Le premier est donc une mention relevant des «appellations d’origine protégées», le second, une marque, qui a intérêt à être déposée pour ne pas être copiée… Mais nombre d’observateurs, en France, avaient fait valoir que les châteaux, notamment bordelais, ont, depuis longtemps, adopté une attitude commerciale de marque sur le marché international. On se souvient aussi du désarroi de Bruno Prats, ex-propriétaire du Château Cos d’Estournel, grand défenseur de la «mise en bouteille au château», à la présentation de Clos, Domaines et Châteaux, il y a dix ans au Château de Vufflens (VD), quand il avait appris que cette association, pilotée par le groupe Schenk, n’exigeait pas ce gage d’authenticité. Son texte, vantant les mérites de la «mise en bouteille au château» avait même été retiré du dossier de presse !

Ô dingos, ô châteaux !

Bref, le consommateur devrait retenir que le mot «château» est définitivement galvaudé, que la justice tranche «hic et nunc» ou demain en fonction d’accords internationaux plus souples. Il suffit de déguster les vins pour se convaincre qu’il y a de bons et de moins bons vins, qu’ils viennent de caves ou de châteaux!

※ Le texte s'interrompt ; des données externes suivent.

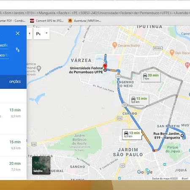Viewport: 190px width, 190px height.
Task: Open the OPÇÕES route options
Action: 15,82
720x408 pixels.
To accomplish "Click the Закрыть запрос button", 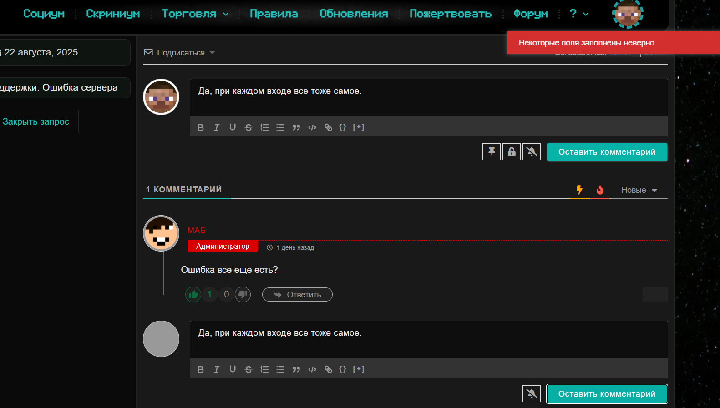I will (36, 121).
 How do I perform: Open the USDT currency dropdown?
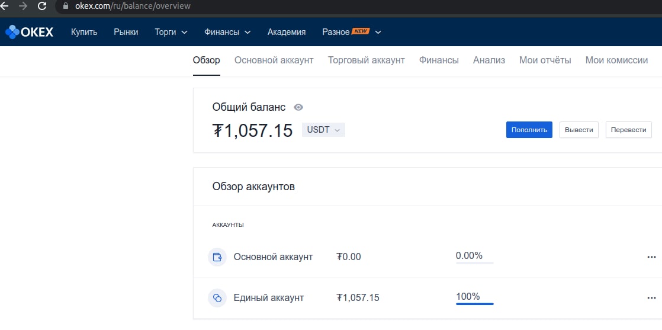click(x=323, y=130)
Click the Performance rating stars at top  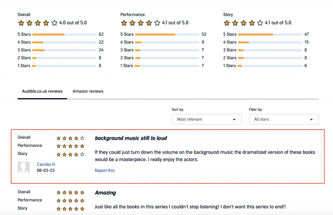coord(140,23)

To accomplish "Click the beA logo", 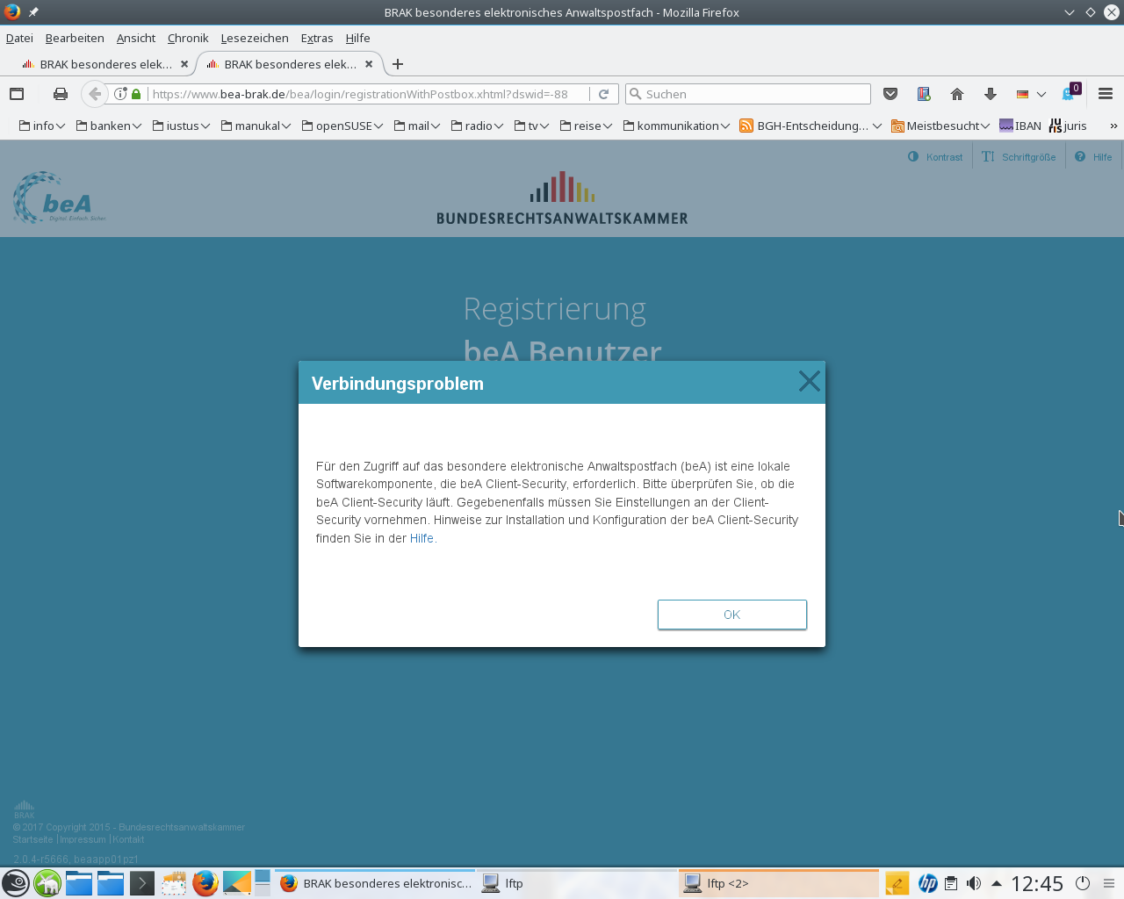I will pyautogui.click(x=56, y=197).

Et d’autres menaces pèsent sur l’univers virtuel du vin, avec l’arrivée des suffixes .vin ou .wine, contre lesquels les Français s’élèvent désormais. L’éditorialiste économique François Lenglet explique : « Trois sociétés grossistes vendront ces nouveaux noms de domaine. Or aucun d’eux n’a l’intention de respecter les appellations contrôlées. Du coup, rien n’empêchera un producteur de mousseux étranger d’acheter le domaine champagne.vin. Ainsi, il pourra tirer profit de la notoriété mondiale du champagne de façon abusive. Avec ces nouveaux noms de domaines, toutes les fraudes et tous les abus sont possibles aux détriments des consommateurs et des producteurs authentiques.»

Qui déposera le nom «chateau-constellation.vin» (après .ch, déjà en ligne) ? Les futurs acquéreurs de l’ex-Giroud Vins? Pourquoi pas des Chinois, pour qui toute vigne est digne d’un château, et dont le Valaisan se disait si proche qu’il servait à qui voulait le répercuter le même discours d’un exportateur confiant, sans le moindre chiffre de succès à la clé?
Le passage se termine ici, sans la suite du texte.